DATASET ENTRIES
□ □ □ □ □ □ □
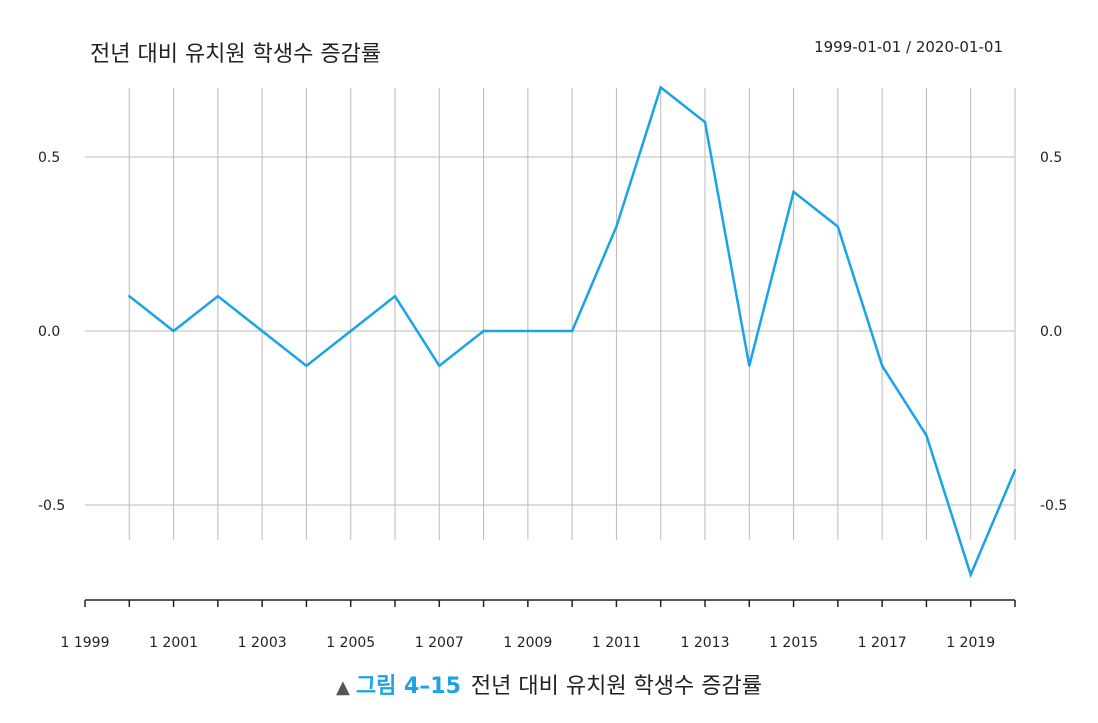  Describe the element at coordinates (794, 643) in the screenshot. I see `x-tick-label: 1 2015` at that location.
□ □ □ □ □ □ □
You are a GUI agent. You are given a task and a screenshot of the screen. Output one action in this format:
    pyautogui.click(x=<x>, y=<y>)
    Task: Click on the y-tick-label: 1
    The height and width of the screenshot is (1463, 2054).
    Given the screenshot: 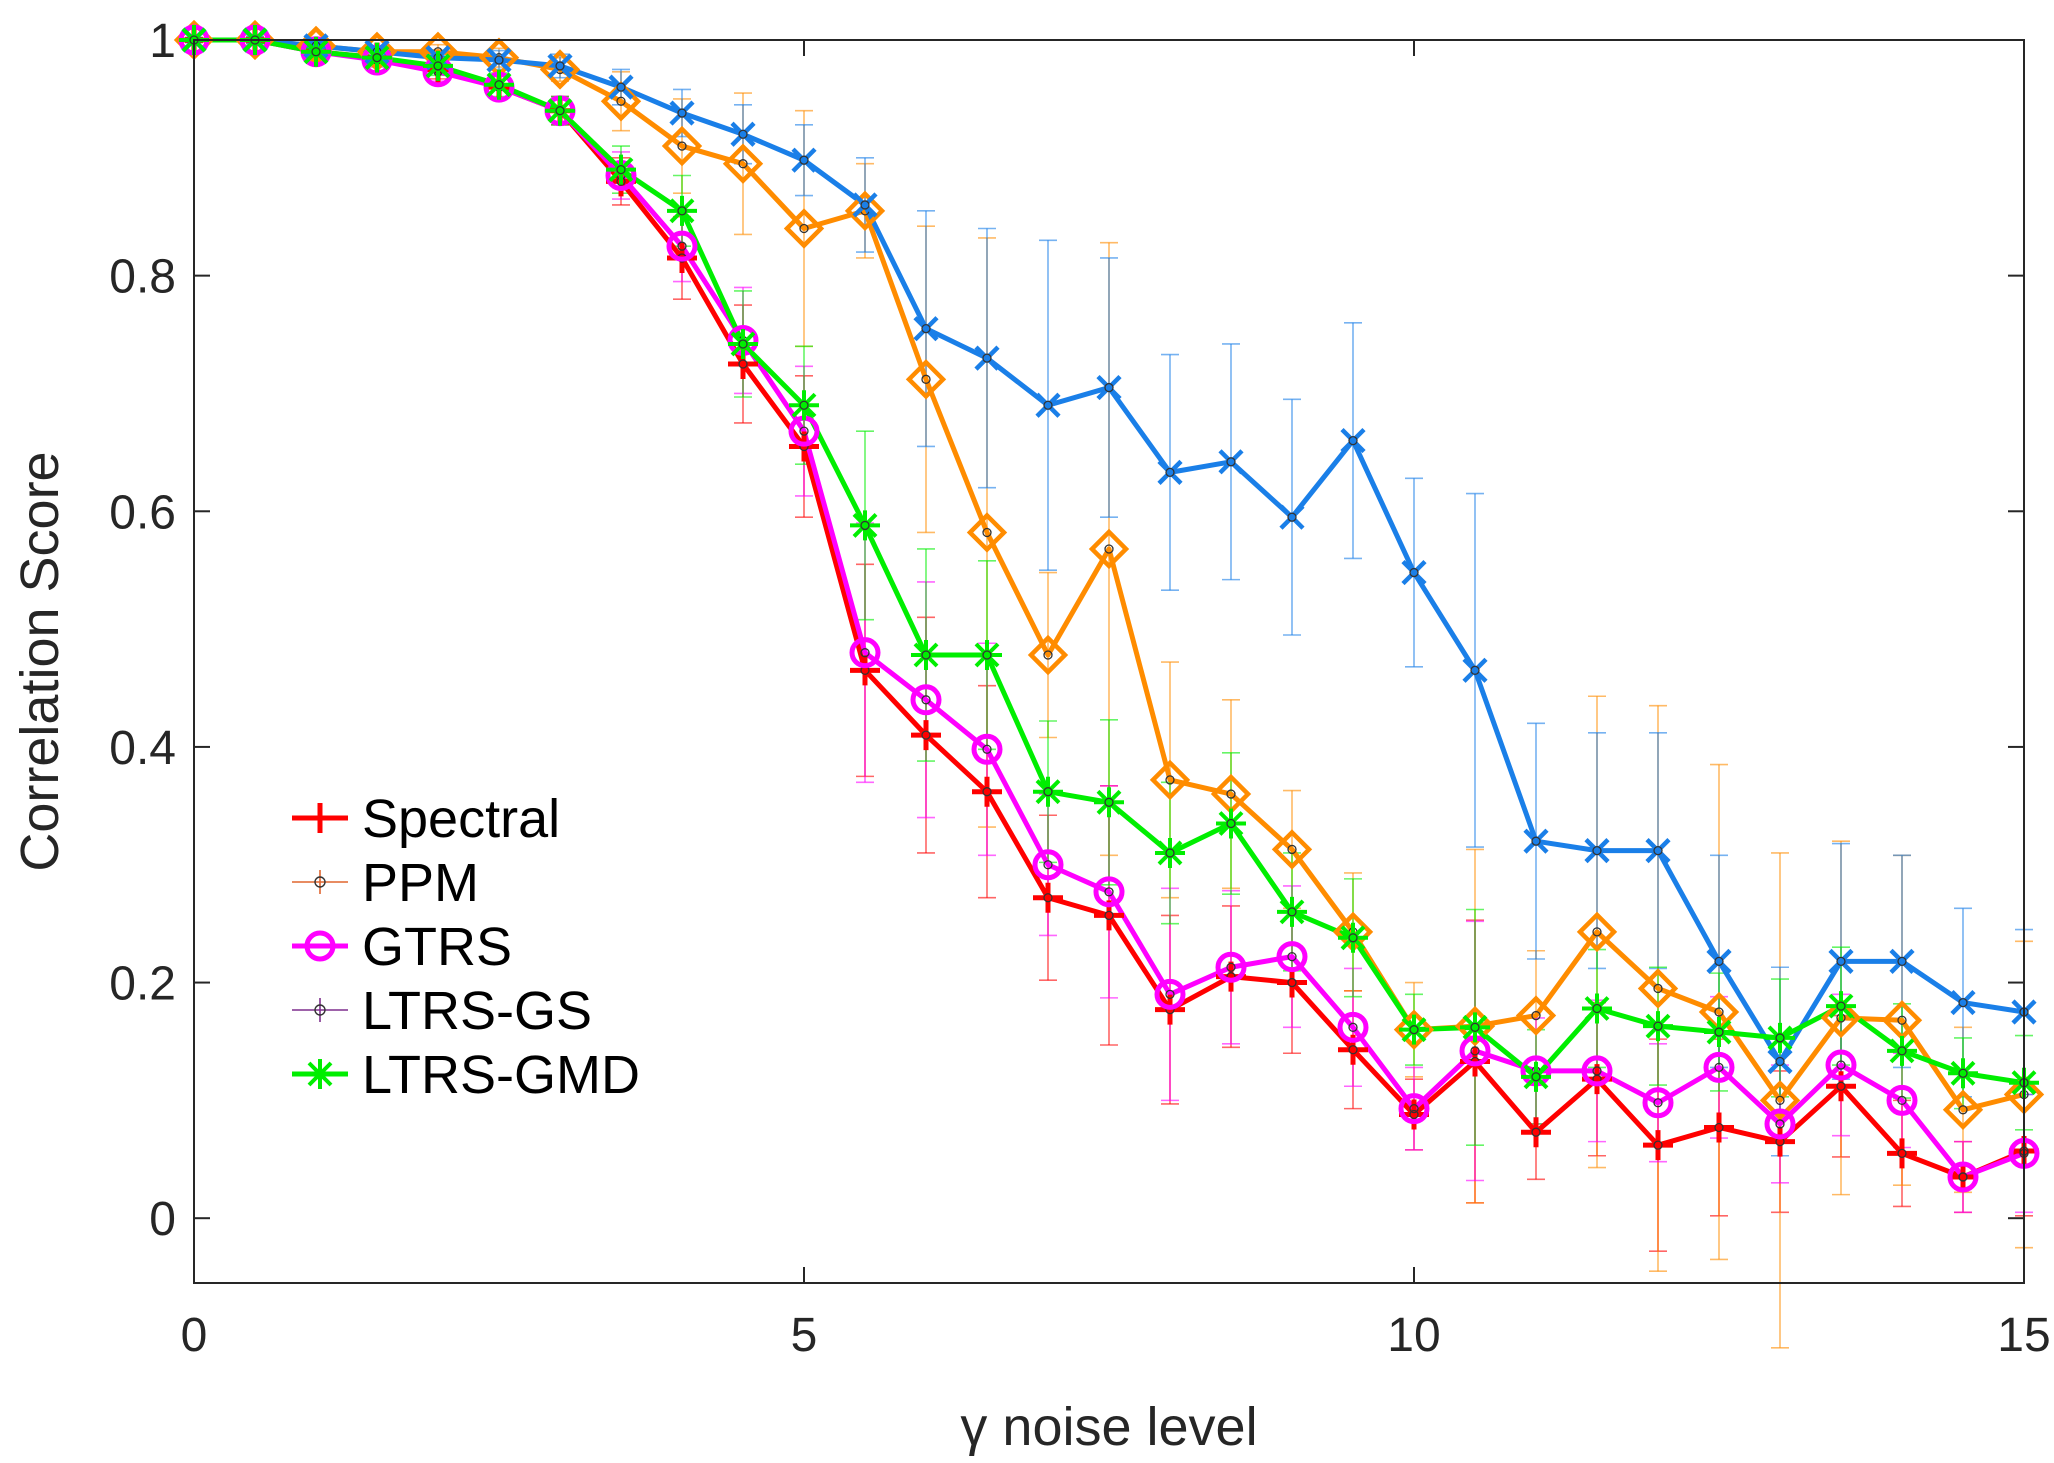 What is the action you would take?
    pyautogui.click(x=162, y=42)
□ □ □ □ □ □ □
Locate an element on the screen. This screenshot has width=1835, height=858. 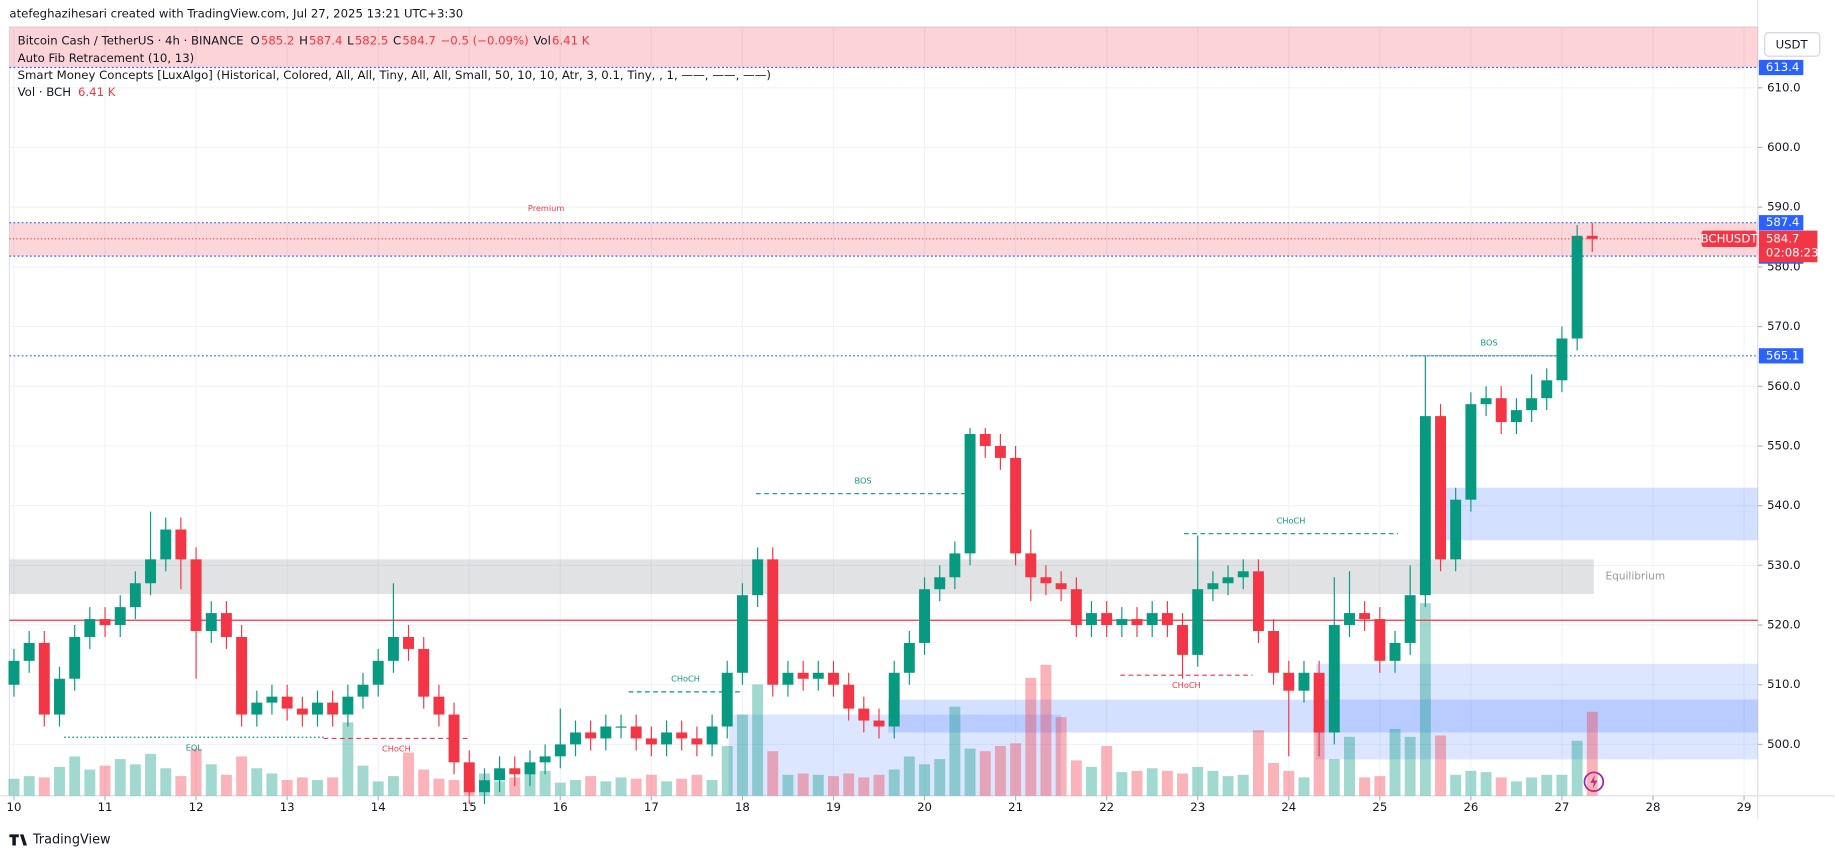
□ □ □ □ □ □ □
BRIEF
Output as a JSON list of strings, one per line with blank lines omitted, the part of the records that opens with the line containing "You are a GUI" and closes with the line containing "The height and", both ends included.

RESULT OF THIS EXERCISE
[
  "You are a GUI agent. You are given a task and a screenshot of the screen. Output one action in this format:",
  "    pyautogui.click(x=<x>, y=<y>)",
  "    Task: Click on the y-tick-label: 1",
  "    The height and width of the screenshot is (1463, 2054)."
]